Earlier this year, I interviewed writer-director Lulu Wang about her new movie The Farewell. The film, which is based on a true story, follows a family of Chinese-Americans who learn that their beloved matriarch has a terminal illness. However, they believe that if she knows, she’ll only spend her last months in grief, so they choose to lie about the illness and visit her in China under the guise of attending a relative’s wedding.
I caught the movie at Sundance in January and really enjoyed it, so I leaped at the opportunity to talk to Wang when she brought the film to the Atlanta Film Festival in April. During our conversation, we talked about the feedback she received from friends and family, how she crafted the family dynamic, casting the picture, the most challenging scene to film, the editing process, and more.
Check out the full interview below. The Farewell opens tomorrow in limited release.
This film premiered at Sundance, which is where I saw it and thought it was great. Now you get to be the opener of the Atlanta Film Festival. Can you talk a little bit about what that journey has been like taking the film on the festival circuit?
LULU WANG: This is actually our first festival since Sundance. I’m really excited because it’s always hard to know how something plays outside of Sundance. I’m just excited for just for more people to see it. It’s been pretty surreal because I guess you hope for the best, but you never know how people are going to receive it.
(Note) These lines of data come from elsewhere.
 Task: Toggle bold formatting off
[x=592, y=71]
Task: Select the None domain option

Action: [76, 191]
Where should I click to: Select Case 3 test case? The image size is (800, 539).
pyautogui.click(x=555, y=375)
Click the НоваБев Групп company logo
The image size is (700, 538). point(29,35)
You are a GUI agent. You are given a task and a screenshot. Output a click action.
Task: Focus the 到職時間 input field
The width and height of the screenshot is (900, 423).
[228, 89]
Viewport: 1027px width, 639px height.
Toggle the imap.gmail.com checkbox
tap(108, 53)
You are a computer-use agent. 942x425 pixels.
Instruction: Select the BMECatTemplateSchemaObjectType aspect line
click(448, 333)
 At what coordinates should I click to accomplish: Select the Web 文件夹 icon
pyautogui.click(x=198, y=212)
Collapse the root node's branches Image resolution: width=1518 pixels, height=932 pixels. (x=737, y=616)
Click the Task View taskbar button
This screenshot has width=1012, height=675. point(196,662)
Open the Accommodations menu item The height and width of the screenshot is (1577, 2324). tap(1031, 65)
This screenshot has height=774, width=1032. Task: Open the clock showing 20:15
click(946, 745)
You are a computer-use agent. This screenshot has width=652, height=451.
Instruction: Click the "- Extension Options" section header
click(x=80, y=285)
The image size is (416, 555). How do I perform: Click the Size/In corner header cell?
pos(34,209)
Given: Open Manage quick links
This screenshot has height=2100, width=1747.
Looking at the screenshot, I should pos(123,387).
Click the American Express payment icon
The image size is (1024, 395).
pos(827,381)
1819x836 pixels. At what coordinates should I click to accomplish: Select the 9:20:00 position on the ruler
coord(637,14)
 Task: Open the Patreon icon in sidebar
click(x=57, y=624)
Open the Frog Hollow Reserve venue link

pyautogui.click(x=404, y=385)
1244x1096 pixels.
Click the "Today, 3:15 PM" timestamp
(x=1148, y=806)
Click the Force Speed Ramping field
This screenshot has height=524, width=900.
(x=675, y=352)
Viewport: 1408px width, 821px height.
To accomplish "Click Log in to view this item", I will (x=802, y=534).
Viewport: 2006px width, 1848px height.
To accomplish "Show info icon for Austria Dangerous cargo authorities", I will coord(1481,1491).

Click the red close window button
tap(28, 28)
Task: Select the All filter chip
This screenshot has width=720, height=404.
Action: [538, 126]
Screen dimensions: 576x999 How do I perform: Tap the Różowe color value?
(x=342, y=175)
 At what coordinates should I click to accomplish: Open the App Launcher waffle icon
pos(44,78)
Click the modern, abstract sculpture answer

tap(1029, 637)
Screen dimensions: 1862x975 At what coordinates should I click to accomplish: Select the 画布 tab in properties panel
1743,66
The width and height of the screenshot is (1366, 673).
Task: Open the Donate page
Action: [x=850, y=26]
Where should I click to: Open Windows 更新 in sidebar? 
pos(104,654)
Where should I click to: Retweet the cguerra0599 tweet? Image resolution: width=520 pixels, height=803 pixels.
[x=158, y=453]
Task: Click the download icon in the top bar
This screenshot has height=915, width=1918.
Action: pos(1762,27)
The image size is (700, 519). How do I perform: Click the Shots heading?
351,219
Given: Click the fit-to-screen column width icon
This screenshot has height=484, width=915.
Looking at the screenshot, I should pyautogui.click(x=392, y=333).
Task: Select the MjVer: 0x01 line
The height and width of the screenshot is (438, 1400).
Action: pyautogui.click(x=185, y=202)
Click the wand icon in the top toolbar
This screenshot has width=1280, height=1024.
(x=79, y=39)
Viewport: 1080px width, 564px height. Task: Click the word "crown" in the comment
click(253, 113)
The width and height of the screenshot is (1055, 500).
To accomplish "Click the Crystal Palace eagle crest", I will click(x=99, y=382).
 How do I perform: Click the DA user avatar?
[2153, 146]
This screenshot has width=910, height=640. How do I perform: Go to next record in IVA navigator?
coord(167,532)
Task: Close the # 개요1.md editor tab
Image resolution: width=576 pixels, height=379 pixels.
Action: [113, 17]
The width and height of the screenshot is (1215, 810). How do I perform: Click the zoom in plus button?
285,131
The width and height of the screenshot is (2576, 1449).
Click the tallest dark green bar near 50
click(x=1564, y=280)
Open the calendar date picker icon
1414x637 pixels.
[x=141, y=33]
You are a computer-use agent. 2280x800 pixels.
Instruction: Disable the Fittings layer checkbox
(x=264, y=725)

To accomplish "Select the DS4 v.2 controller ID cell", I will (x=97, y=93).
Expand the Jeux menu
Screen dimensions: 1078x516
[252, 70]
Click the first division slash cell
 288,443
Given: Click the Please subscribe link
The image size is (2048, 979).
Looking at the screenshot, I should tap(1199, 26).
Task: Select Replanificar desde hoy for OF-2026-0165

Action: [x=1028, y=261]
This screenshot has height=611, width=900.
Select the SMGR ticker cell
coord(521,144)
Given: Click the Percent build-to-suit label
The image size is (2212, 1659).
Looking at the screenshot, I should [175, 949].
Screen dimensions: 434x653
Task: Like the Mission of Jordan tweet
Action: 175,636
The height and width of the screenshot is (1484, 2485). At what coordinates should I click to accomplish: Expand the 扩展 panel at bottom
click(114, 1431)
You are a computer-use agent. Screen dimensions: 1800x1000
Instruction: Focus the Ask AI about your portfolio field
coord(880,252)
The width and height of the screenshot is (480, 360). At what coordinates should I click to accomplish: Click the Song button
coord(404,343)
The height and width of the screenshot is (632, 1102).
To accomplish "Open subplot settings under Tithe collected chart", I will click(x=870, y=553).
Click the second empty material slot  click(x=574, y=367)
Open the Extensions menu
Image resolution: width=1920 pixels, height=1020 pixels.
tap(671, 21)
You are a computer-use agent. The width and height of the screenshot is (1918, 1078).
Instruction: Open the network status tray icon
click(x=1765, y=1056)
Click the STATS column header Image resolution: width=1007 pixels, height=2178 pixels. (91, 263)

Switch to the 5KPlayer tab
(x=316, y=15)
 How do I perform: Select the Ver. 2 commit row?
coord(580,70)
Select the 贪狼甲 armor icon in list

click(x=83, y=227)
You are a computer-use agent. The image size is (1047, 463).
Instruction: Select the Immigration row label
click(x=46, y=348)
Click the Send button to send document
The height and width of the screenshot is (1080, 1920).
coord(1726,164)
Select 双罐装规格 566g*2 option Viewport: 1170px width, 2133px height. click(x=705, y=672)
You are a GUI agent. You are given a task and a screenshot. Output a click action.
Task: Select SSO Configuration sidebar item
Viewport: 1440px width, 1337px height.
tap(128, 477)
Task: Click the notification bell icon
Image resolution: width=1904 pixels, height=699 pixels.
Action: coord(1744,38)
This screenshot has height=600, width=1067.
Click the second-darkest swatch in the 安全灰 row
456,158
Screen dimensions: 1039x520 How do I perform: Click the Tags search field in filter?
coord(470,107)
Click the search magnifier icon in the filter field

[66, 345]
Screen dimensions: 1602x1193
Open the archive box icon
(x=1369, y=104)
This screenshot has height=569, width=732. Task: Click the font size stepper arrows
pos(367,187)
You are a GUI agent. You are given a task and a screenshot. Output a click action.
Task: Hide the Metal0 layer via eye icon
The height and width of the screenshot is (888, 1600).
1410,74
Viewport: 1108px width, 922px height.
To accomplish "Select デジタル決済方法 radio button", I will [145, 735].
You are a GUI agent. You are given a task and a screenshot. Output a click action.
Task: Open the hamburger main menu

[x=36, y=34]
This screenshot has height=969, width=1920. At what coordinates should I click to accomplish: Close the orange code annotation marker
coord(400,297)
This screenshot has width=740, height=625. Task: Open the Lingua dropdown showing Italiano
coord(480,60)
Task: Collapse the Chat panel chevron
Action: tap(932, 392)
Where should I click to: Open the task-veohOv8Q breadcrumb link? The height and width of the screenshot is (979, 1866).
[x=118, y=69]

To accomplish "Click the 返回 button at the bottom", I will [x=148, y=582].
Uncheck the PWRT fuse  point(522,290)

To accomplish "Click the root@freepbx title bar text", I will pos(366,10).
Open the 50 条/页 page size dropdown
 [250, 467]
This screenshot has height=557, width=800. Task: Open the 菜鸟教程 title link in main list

Did you have any sense of how it was developing when you did friends and family screenings and what you got from those?
WANG: There was definitely … We did some early friends and family where the structure and pacing wasn’t quite there yet. As we were still working on the rhythm of the film, people gave notes and just said, just make sure that no matter what you do to, quote unquote, “fix the movie” that you don’t lose the magic. As I was continuing to cut the film, I kept trying to figure out, what is that magic? What are they responding to and how do I keep that while still at the same time making it a tighter movie?
At least for me, the magic seems to be the family dynamic and watching them all interact together. Was that something that you zoned in on or did you find another aspect that really leaped out at you?
WANG: I think it was definitely the family dynamics and as well as we let a lot of scenes just play out without any heavy editing or putting too much of a facade around it through, whether it was editing or music or anything like that. Keeping some of those awkward moments that are just long, really long, and allowing it to be slightly uncomfortable.
Can you talk a little bit about the casting of this film and finding the family here? The chemistry just feels really great and lived in, and I was just curious how you got to that.
WANG: I based it around my family, not so much in they have to look like that person but more in terms of their essence. We cast Awkwafina because I felt like she could bring a natural comedy to the film. She has a real sense of comedic timing and levity that it doesn’t need a lot. Just sprinkled throughout you get the comedy of it. But at the same time she brought the pathos. Everyone else, as we cast, I just wanted them to feel really real, like people that I knew, both in terms of language, whatever accent they might have. I think that just the authenticity of it, if I spent time with that person, if they felt like they are somebody that would be a member of my family or is like a member of the family of somebody that I know who’s Chinese American.